Clone derived implementation opt out inline attribute

I've met a case that some large clone implementation is marked with inline attribute, which caused the code instantiated in several sub crates, which caused code bloated.
Is it a good idea to add a param for Clone derived macro to opt out inline? (I understand that I can implement Clone manually, it is not convenient.)

#[inline] allows the call to be inlined across the crate boundary, not enforce it. The compiler inline it only if it thinks it will improve performance. If you want smaller binary at the cost of runtime performance, use opt-level = "s".

1 Like

I understand that opt-level flags can produce smaller binary (with or without cost of runtime performance).
This is not the same thing, when a function marked with inline attribute, it's code will be "duplicated" to the client codegen unit (I guess?) to allow inline optimization, if inline not kicked in, the function will be stay at the client crate which is a new fn for llvm, which we have to pray for lto to optimize it out, but that may or may not happen. I think?

It's not "will be", it's "can be". It's #[inline(always)] which enforce the inlininng without caring performance.

I get the information from Monomorphization - Guide to Rustc Development, Non-generic #[inline] function, Crate A function appears with in a single CGU of Crate B, and exists even after post-inlining stage.

It means the crate B can read the body of #[inline]ed function from its dependency crate A so it can inline it if desired. It doesn't means the inlininng always happens.
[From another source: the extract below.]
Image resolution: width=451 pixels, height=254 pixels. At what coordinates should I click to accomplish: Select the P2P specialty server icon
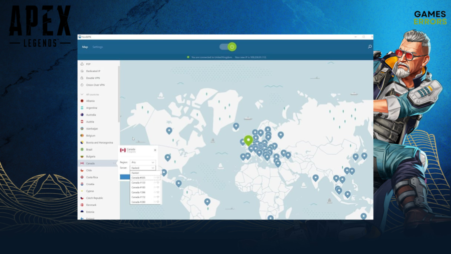[x=82, y=64]
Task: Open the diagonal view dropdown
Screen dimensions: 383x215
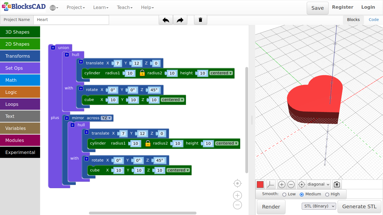Action: click(x=319, y=184)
That is what I trying to say, if inline not happens, then the crate A's fn is a new fn in crateB, if crateA also used by crateC, there will be two copy of fn.

If you mean the copies are included to the final executable binary, no that's not the case. The "copy" is not included to the build output as the compiler knows that the original crate which has this function already contains the code.

1 Like

yes, that is what I mean, are you sure it is not included to the build output? That is not what I observed.
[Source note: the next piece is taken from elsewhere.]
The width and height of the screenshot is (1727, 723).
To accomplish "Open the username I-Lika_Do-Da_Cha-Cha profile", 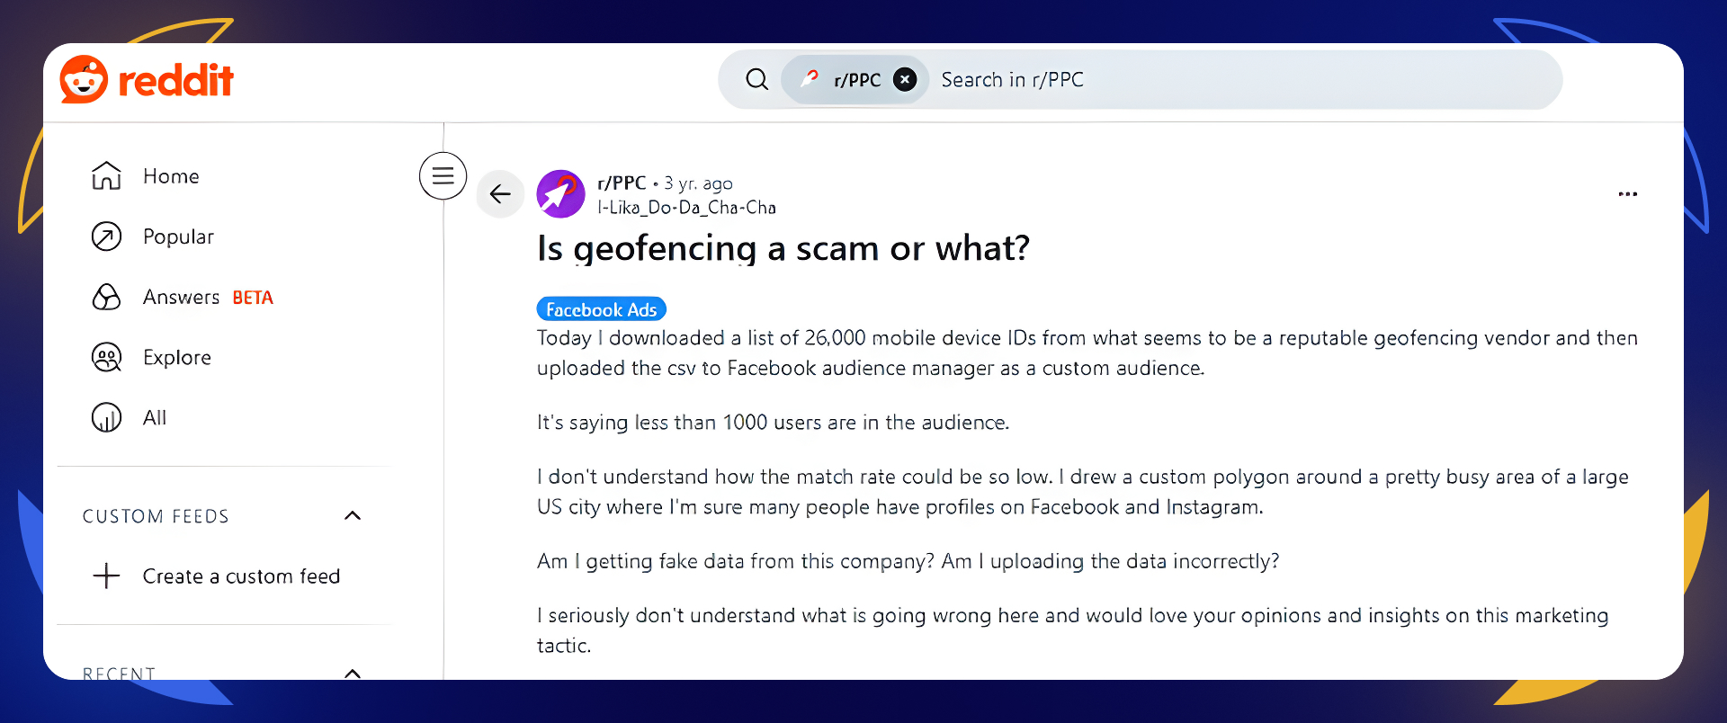I will (x=688, y=207).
How did you observed that non-inlined #[inline] functions are duplicated?

Use ddbug tool, observed there are several copies with same symbol name, located in different units.

EDIT: add ddbug link

Are you sure it's "same symbol name" and not "same demangled symbol name" (e.g. the generic function generated twice)?

yea, I'm sure, same symbol, demangled symbol stripped the crate name where instantiation happened. So I compare with mangled name.

Issue opened, Inline attribute caused multiple function generated in final output · Issue #94795 · rust-lang/rust · GitHub.